### WHAT TO WORK ON
Recast the stretch from the line containing "745x372 pixels. How" through the line containing "will click(x=783, y=506)." as a JSON list of strings, one string per line, with blank lines omitted.

### PROVIDED DATA
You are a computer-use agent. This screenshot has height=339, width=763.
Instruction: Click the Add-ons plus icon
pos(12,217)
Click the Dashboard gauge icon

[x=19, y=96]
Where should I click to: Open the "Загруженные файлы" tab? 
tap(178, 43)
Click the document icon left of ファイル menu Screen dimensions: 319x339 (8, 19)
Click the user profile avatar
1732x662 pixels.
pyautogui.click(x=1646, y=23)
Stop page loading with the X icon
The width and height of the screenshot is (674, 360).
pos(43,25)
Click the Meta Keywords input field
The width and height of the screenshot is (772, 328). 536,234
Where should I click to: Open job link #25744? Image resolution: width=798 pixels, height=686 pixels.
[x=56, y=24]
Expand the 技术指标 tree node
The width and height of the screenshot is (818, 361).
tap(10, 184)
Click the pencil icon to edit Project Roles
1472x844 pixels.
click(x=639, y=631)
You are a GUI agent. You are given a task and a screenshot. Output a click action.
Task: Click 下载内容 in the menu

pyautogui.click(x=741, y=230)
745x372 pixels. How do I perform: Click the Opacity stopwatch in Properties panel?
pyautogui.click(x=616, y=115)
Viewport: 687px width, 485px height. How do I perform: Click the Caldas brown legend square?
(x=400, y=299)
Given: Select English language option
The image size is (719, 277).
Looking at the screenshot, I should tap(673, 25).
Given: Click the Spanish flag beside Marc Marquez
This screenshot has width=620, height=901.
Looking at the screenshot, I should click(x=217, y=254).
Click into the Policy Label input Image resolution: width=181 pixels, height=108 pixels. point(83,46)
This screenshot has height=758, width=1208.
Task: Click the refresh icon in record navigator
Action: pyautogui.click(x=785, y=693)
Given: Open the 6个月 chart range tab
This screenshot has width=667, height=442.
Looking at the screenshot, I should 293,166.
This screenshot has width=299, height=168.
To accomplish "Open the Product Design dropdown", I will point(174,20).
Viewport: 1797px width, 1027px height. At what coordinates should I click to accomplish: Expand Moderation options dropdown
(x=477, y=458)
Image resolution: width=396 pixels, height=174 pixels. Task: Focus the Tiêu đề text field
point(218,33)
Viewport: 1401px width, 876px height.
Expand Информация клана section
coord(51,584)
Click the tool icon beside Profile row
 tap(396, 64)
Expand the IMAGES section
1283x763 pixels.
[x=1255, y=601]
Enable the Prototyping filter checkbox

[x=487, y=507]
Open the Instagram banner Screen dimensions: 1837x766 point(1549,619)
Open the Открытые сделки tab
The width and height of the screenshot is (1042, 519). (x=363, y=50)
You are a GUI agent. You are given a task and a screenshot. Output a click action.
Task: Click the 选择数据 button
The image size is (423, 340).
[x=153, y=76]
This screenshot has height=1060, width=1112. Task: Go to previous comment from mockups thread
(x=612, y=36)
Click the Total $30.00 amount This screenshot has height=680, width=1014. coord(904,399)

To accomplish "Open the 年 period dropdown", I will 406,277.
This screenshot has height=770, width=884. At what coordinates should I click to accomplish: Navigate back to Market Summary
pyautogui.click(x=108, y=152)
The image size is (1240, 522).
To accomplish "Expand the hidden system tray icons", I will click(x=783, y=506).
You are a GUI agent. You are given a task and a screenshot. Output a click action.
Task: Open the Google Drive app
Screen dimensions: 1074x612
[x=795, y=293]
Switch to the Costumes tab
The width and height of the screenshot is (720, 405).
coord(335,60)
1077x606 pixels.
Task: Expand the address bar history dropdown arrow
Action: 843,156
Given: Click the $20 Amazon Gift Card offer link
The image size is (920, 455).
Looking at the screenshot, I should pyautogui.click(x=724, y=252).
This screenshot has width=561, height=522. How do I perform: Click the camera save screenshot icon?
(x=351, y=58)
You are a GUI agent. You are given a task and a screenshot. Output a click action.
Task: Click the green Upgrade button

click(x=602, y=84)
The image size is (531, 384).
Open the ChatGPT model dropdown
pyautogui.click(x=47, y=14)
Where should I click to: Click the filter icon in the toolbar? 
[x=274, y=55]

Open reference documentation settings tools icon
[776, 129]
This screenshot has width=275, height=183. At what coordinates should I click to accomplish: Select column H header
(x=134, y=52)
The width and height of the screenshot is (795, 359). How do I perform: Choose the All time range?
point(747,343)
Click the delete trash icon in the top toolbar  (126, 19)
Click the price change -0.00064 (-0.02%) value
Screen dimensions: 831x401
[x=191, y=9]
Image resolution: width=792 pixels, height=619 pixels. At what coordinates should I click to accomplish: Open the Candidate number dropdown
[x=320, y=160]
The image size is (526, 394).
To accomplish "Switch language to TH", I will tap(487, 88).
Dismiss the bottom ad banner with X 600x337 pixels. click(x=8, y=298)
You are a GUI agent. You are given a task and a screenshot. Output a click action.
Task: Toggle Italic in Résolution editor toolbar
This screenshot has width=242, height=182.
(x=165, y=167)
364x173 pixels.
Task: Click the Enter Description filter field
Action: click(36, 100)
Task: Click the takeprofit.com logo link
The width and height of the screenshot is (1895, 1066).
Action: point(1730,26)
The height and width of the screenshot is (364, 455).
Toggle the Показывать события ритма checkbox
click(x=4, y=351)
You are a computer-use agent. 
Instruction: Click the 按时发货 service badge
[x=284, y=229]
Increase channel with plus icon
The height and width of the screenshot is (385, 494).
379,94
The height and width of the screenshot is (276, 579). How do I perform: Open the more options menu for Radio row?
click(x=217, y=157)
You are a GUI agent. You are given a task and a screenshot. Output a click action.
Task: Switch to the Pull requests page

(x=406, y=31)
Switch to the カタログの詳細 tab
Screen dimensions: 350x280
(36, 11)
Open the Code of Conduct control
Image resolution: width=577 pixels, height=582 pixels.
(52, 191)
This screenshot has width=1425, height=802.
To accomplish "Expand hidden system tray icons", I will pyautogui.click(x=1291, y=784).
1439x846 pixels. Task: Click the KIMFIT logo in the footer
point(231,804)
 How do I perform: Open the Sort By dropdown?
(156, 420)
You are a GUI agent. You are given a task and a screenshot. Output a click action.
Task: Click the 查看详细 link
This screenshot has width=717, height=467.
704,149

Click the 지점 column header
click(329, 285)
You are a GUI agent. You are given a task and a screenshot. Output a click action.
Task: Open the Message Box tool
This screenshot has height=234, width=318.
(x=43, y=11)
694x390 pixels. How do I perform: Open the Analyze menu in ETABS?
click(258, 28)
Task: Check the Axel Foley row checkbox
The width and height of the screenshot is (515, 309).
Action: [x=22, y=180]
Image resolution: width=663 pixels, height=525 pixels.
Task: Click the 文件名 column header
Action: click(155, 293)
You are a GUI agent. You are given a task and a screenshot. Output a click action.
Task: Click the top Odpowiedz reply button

### EXERCISE SOLUTION
[
  "745x372 pixels. How do I perform: Click the Opacity stopwatch in Properties panel?",
  "pyautogui.click(x=616, y=115)",
  "Viewport: 687px width, 485px height. How do I perform: Click the Caldas brown legend square?",
  "(x=400, y=299)",
  "Given: Select English language option",
  "The image size is (719, 277).",
  "Looking at the screenshot, I should tap(673, 25).",
  "Given: Click the Spanish flag beside Marc Marquez",
  "This screenshot has width=620, height=901.",
  "Looking at the screenshot, I should click(x=217, y=254).",
  "Click into the Policy Label input Image resolution: width=181 pixels, height=108 pixels. point(83,46)",
  "This screenshot has height=758, width=1208.",
  "Task: Click the refresh icon in record navigator",
  "Action: pyautogui.click(x=785, y=693)",
  "Given: Open the 6个月 chart range tab",
  "This screenshot has width=667, height=442.",
  "Looking at the screenshot, I should 293,166.",
  "This screenshot has width=299, height=168.",
  "To accomplish \"Open the Product Design dropdown\", I will point(174,20).",
  "Viewport: 1797px width, 1027px height. At what coordinates should I click to accomplish: Expand Moderation options dropdown",
  "(x=477, y=458)",
  "Image resolution: width=396 pixels, height=174 pixels. Task: Focus the Tiêu đề text field",
  "point(218,33)",
  "Viewport: 1401px width, 876px height.",
  "Expand Информация клана section",
  "coord(51,584)",
  "Click the tool icon beside Profile row",
  " tap(396, 64)",
  "Expand the IMAGES section",
  "1283x763 pixels.",
  "[x=1255, y=601]",
  "Enable the Prototyping filter checkbox",
  "[x=487, y=507]",
  "Open the Instagram banner Screen dimensions: 1837x766 point(1549,619)",
  "Open the Открытые сделки tab",
  "The width and height of the screenshot is (1042, 519). (x=363, y=50)",
  "You are a GUI agent. You are given a task and a screenshot. Output a click action.",
  "Task: Click the 选择数据 button",
  "The image size is (423, 340).",
  "[x=153, y=76]",
  "This screenshot has height=1060, width=1112. Task: Go to previous comment from mockups thread",
  "(x=612, y=36)",
  "Click the Total $30.00 amount This screenshot has height=680, width=1014. coord(904,399)",
  "To accomplish \"Open the 年 period dropdown\", I will 406,277.",
  "This screenshot has height=770, width=884. At what coordinates should I click to accomplish: Navigate back to Market Summary",
  "pyautogui.click(x=108, y=152)",
  "The image size is (1240, 522).",
  "To accomplish \"Expand the hidden system tray icons\", I will click(x=783, y=506)."
]